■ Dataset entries
++++++
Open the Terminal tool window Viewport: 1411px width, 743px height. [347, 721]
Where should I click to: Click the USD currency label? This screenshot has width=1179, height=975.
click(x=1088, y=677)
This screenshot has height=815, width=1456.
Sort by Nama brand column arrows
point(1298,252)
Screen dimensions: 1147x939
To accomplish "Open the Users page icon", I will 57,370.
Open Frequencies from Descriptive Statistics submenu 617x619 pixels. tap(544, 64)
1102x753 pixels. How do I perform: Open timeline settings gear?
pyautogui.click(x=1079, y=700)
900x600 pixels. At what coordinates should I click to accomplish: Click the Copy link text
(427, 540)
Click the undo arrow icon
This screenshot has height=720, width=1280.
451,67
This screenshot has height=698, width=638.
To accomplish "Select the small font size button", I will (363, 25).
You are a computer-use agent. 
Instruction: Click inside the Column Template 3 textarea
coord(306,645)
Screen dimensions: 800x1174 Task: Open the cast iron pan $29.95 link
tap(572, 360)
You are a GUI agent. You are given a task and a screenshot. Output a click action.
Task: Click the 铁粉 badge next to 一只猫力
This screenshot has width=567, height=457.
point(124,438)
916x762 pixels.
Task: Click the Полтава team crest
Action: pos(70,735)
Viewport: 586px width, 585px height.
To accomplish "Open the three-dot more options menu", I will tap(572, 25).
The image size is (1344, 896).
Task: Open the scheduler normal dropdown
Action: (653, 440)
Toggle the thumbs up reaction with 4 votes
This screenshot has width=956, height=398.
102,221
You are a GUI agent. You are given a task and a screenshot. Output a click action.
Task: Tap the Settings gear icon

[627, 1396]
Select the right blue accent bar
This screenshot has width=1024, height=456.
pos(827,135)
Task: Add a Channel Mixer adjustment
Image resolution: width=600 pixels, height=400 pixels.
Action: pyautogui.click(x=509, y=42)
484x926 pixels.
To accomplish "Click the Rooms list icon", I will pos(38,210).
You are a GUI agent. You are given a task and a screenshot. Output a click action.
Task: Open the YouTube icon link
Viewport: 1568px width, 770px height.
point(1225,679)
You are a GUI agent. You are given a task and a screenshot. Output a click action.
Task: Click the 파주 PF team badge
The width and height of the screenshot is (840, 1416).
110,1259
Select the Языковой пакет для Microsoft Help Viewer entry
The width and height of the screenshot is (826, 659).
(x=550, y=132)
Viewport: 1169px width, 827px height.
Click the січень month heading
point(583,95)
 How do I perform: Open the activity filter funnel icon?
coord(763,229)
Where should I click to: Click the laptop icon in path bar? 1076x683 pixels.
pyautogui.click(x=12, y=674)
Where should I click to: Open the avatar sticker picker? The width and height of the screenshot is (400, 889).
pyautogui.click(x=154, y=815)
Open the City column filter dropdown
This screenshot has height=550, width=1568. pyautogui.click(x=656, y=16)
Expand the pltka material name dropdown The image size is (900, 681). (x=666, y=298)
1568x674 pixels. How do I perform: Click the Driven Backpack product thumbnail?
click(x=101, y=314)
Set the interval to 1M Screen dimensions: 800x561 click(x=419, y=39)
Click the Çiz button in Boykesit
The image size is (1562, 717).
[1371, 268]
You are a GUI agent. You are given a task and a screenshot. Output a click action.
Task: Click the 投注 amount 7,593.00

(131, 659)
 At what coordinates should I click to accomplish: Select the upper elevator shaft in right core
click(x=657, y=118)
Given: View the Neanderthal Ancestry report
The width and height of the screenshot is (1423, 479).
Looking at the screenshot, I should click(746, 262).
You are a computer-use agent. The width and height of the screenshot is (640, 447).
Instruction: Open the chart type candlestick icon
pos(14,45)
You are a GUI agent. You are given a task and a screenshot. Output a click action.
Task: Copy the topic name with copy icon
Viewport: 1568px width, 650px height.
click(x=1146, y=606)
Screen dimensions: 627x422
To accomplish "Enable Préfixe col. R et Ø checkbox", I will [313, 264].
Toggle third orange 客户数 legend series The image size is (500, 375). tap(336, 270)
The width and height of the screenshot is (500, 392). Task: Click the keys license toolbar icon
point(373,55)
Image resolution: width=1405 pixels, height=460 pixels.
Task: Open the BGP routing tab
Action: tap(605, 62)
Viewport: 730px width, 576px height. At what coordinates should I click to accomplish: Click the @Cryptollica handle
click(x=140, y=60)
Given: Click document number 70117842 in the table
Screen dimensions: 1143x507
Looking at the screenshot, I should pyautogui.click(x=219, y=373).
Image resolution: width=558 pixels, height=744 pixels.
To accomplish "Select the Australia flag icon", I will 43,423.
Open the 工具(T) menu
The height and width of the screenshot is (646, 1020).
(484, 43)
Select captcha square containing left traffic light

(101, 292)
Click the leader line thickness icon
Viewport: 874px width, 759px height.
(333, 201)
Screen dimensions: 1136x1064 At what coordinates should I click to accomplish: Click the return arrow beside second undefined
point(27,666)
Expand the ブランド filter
++++++
■ REQUIRED WORK
Could you copy exactly the lines from the one containing "Task: Copy the topic name with copy icon" through the end of the records above, and nothing more?

■ WRITTEN RESPONSE
Task: Copy the topic name with copy icon
Viewport: 1568px width, 650px height.
click(x=1146, y=606)
Screen dimensions: 627x422
To accomplish "Enable Préfixe col. R et Ø checkbox", I will [313, 264].
Toggle third orange 客户数 legend series The image size is (500, 375). tap(336, 270)
The width and height of the screenshot is (500, 392). Task: Click the keys license toolbar icon
point(373,55)
Image resolution: width=1405 pixels, height=460 pixels.
Task: Open the BGP routing tab
Action: tap(605, 62)
Viewport: 730px width, 576px height. At what coordinates should I click to accomplish: Click the @Cryptollica handle
click(x=140, y=60)
Given: Click document number 70117842 in the table
Screen dimensions: 1143x507
Looking at the screenshot, I should pyautogui.click(x=219, y=373).
Image resolution: width=558 pixels, height=744 pixels.
To accomplish "Select the Australia flag icon", I will 43,423.
Open the 工具(T) menu
The height and width of the screenshot is (646, 1020).
(484, 43)
Select captcha square containing left traffic light

(101, 292)
Click the leader line thickness icon
Viewport: 874px width, 759px height.
(333, 201)
Screen dimensions: 1136x1064 At what coordinates should I click to accomplish: Click the return arrow beside second undefined
point(27,666)
Expand the ブランド filter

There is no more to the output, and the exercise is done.